Urban Fellowship Program Increases Diversity Among SCSD Staff

     Published on 10/25/16   Tagged under:    District News    Danforth Magnet School    Frazer K-8 School   

When she heard about the Urban Fellowship Program, Sheleia Horton was a Teaching Assistant in the SCSD, having only recently completed a Master’s in Education from SUNY Oswego.
“I wish the program had been around before I spent all that money on my degree at Oswego!” she exclaimed.
The SCSD Urban Fellowship Program was created to ensure that our faculty better represents the diversity of our student body. In exchange for a five-year commitment to teach in the SCSD, fellows receive full tuition toward a Master’s in Education at Syracuse University, as well as a guaranteed starting salary of $47,500 and, if they’re from out of state, assistance with New York State teaching certification.
With an interest in becoming an English as a New Language (ENL) teacher, Ms. Horton, an SCSD graduate herself, saw the program as her chance to work toward a second Master’s degree that would allow her to reach that goal. Sixteen other fellows join her in the program for the 2016-17 school year. Three quarters of them, like Ms. Horton, are New Yorkers, while a quarter of them have been recruited from out of state.

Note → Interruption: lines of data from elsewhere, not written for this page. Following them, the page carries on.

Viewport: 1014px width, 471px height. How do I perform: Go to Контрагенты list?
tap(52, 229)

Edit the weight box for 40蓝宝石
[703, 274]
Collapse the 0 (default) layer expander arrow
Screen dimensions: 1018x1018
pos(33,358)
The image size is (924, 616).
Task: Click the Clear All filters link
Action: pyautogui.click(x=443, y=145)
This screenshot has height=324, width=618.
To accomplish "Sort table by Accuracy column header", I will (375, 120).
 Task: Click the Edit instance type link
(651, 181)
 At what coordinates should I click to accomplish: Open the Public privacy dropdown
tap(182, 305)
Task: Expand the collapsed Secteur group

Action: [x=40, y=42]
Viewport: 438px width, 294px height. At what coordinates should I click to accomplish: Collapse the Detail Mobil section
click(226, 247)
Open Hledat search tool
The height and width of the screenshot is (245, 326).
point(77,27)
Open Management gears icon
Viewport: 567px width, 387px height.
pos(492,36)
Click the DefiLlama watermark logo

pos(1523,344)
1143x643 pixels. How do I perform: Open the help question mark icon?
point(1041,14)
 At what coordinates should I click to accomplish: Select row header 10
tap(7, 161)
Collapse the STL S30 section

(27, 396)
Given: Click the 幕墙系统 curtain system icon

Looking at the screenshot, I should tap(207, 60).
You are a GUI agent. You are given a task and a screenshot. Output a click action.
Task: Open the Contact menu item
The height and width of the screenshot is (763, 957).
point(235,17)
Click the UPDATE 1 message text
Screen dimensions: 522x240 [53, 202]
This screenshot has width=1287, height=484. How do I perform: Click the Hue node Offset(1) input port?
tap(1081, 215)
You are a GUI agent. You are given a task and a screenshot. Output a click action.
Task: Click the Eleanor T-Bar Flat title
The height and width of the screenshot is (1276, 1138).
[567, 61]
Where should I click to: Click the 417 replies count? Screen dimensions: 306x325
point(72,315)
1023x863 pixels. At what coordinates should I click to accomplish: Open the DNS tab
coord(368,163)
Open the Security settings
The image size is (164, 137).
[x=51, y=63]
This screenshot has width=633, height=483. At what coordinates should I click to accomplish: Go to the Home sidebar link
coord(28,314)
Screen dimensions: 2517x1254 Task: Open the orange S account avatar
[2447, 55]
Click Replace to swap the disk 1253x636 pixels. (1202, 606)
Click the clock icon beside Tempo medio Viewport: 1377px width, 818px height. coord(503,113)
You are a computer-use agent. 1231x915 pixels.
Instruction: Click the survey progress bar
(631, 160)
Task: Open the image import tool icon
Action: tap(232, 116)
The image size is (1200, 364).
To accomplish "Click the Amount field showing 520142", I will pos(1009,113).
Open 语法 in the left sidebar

“It’s an amazing opportunity,” Ms. Horton said, noting that she will begin her coursework next fall. “Syracuse University is a good school, and the value of the degree is what got me on board!”
She praises the support that the Urban Fellowship Program provides her as a first-year teacher, mentioning the weekly meetings the group had leading up to the start of the school year, the monthly meetings that continue now, as well as the group outings that the program plans.
“Coming into a new job, there is so much to learn,” Ms. Horton said. “Nothing can prepare you for it. But many of us [fellows] use the Group Meet app, so we’re always in contact with each other. It’s really nice to have that support; to know you’re not the only one facing these challenges.”
Networking new employees into their work and the City is a proven strategy for retention – one that the Urban Fellowship Program is employing. Supervisor of Counseling Services Dr. Tracy Jackson leads the monthly outings intended to provide additional networking opportunities for the fellows and create a greater sense of community, as well as to help them learn more about the Syracuse area. Activities this year have included the Dunbar American Legion Friday night dinner, learning about Syracuse’s participation in the Underground Railroad and a visit to the Erie Canal Museum. In October, the group even planned an apple picking trip!
“The program is great because it allows newly minted professionals, who may have never put Syracuse on their radar as a location in which to work and live, a chance to experience a variation of urban education,” Dr. Jackson explained. “It allows them to put educational theory into practice and gives them the opportunity to become change agents. Plus, it changes the students’ whole learning experience. It’s an awesome paradigm shift that provides our students with positive opportunities to learn from educators who were recently educated or reared outside of the state, broadening their world. Fellows are able to share their personal experiences through oral narratives and incorporate that into instruction, maximizing the quality of teachable moments for students.”
Danforth teacher Santana Wayne calls Alabama home, only recently having completed his undergraduate work at Alabama State. He said he had never considered a move to Syracuse until he heard about the Urban Fellowship Program.
“The day before my graduation, [Assistant Superintendent for Middle Schools] Dr. Barbra came to my college and spoke about the program. I thought to myself, this sounds too good to be true! I wish I could do that! He pulled me aside and we talked… and I was convinced… I wanted to try it!”
Noting that the program’s assistance with relocation expenses helped make the move easier, Mr. Wayne insists that the biggest advantage of the program isn’t a financial one.
“One of the biggest reasons I wanted to be part of the Urban Fellowship Program is because it allows me to be someone these kids can relate to,” he explained. “I can be a positive, black male role model that cares for these kids. I tell them all the time – whether you’re purple, red, black or white, it doesn’t matter. We all bleed. But it’s not as easy for them to relate to people who don’t look like them. The kids are starting to let their guard down with me. They see what they can be – he’s a teacher, he’s funny. But he’s also smart and he knows his stuff and he cares for us. That’s a very important aspect of the program.”
Thank you to Syracuse University for partnering with us on this initiative, and continued good luck to all of the fellows who are serving in our SCSD schools!